Assignment ->
Below are the entries. Transcribe exactly the lines from the one with "Instruction: Open the" through the one with "Click the Bottom Left Quarter icon", ends included, and leave out all others.

Source material ->

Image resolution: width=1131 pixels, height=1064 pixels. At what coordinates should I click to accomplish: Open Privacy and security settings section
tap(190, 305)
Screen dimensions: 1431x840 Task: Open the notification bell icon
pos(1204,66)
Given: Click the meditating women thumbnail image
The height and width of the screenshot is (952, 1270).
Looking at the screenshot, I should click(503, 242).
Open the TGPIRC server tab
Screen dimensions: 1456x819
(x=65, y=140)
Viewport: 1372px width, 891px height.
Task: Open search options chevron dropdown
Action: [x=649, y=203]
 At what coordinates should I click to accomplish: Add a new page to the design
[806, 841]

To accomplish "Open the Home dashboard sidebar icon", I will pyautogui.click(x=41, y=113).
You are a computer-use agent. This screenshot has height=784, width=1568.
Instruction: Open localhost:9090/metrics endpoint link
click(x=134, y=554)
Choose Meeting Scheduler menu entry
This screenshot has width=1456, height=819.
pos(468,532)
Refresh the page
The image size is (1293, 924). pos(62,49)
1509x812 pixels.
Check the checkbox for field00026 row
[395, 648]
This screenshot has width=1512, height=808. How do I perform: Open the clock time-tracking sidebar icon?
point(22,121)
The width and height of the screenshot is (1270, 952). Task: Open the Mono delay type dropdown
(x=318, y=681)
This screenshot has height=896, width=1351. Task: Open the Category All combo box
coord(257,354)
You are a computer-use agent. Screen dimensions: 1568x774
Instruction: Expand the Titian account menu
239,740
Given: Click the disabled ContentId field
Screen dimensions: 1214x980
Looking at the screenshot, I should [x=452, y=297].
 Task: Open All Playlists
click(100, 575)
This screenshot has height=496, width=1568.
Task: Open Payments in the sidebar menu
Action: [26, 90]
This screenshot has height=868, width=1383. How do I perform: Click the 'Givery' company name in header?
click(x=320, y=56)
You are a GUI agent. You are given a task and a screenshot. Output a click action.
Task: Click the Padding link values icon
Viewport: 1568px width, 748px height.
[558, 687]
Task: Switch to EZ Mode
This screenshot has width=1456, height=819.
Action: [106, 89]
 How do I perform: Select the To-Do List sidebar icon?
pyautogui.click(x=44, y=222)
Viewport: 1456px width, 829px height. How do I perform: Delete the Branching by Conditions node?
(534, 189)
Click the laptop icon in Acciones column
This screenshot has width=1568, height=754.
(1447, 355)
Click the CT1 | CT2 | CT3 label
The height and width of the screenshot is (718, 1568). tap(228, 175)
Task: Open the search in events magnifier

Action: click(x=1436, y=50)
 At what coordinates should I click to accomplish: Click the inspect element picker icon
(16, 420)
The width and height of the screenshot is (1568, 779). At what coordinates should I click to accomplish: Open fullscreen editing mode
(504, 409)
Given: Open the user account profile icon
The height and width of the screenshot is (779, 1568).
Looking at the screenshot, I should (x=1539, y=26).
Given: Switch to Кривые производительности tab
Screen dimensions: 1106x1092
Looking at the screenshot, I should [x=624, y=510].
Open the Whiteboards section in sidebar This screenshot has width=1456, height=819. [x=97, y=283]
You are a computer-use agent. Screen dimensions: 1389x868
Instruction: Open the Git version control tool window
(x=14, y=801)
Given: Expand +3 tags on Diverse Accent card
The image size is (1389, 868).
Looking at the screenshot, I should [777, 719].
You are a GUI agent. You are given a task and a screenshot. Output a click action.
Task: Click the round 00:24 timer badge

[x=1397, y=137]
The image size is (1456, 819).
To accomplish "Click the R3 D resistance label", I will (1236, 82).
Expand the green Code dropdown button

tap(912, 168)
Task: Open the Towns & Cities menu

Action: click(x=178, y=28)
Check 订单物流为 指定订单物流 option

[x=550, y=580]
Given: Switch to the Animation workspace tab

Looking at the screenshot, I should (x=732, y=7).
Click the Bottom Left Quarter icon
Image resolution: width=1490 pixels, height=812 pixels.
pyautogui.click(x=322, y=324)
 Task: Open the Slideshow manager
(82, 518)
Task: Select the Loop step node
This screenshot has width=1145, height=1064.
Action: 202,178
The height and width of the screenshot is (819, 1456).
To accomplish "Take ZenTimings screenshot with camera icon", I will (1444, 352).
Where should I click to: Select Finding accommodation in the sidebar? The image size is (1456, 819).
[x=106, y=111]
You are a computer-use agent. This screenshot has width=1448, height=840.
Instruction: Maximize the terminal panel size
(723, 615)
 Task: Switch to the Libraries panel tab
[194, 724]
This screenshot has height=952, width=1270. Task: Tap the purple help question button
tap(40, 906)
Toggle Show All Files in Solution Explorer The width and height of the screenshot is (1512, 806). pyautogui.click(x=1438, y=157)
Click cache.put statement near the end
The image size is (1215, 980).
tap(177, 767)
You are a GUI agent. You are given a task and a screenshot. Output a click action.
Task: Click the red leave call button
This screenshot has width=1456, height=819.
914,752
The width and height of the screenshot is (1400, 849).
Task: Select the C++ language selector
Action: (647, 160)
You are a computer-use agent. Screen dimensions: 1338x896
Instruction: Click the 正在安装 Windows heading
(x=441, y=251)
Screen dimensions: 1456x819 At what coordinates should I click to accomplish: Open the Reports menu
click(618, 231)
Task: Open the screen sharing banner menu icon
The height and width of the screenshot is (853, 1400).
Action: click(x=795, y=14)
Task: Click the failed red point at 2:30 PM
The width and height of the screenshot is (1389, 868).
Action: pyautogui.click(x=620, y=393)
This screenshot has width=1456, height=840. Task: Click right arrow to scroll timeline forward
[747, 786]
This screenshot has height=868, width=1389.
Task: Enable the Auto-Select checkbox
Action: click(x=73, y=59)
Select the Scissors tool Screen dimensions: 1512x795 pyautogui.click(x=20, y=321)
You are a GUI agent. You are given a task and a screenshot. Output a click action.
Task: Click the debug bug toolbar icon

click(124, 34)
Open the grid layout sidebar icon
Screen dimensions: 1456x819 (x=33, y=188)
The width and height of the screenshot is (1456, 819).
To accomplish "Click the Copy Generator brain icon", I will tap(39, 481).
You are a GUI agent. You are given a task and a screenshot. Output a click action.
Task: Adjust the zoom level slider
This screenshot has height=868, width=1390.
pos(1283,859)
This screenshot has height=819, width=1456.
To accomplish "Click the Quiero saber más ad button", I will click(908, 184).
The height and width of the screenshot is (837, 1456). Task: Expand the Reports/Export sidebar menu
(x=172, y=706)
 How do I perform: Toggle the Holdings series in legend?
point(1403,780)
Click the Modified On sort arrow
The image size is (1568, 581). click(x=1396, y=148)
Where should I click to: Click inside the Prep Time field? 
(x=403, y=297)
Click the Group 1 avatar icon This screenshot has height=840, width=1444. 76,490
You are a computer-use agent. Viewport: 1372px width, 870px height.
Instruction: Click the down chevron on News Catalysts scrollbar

Answer to the problem ->
Instruction: Open the Git version control tool window
(x=14, y=801)
Given: Expand +3 tags on Diverse Accent card
The image size is (1389, 868).
Looking at the screenshot, I should [777, 719].
You are a GUI agent. You are given a task and a screenshot. Output a click action.
Task: Click the round 00:24 timer badge

[x=1397, y=137]
The image size is (1456, 819).
To accomplish "Click the R3 D resistance label", I will (1236, 82).
Expand the green Code dropdown button

tap(912, 168)
Task: Open the Towns & Cities menu

Action: click(x=178, y=28)
Check 订单物流为 指定订单物流 option

[x=550, y=580]
Given: Switch to the Animation workspace tab

Looking at the screenshot, I should (x=732, y=7).
Click the Bottom Left Quarter icon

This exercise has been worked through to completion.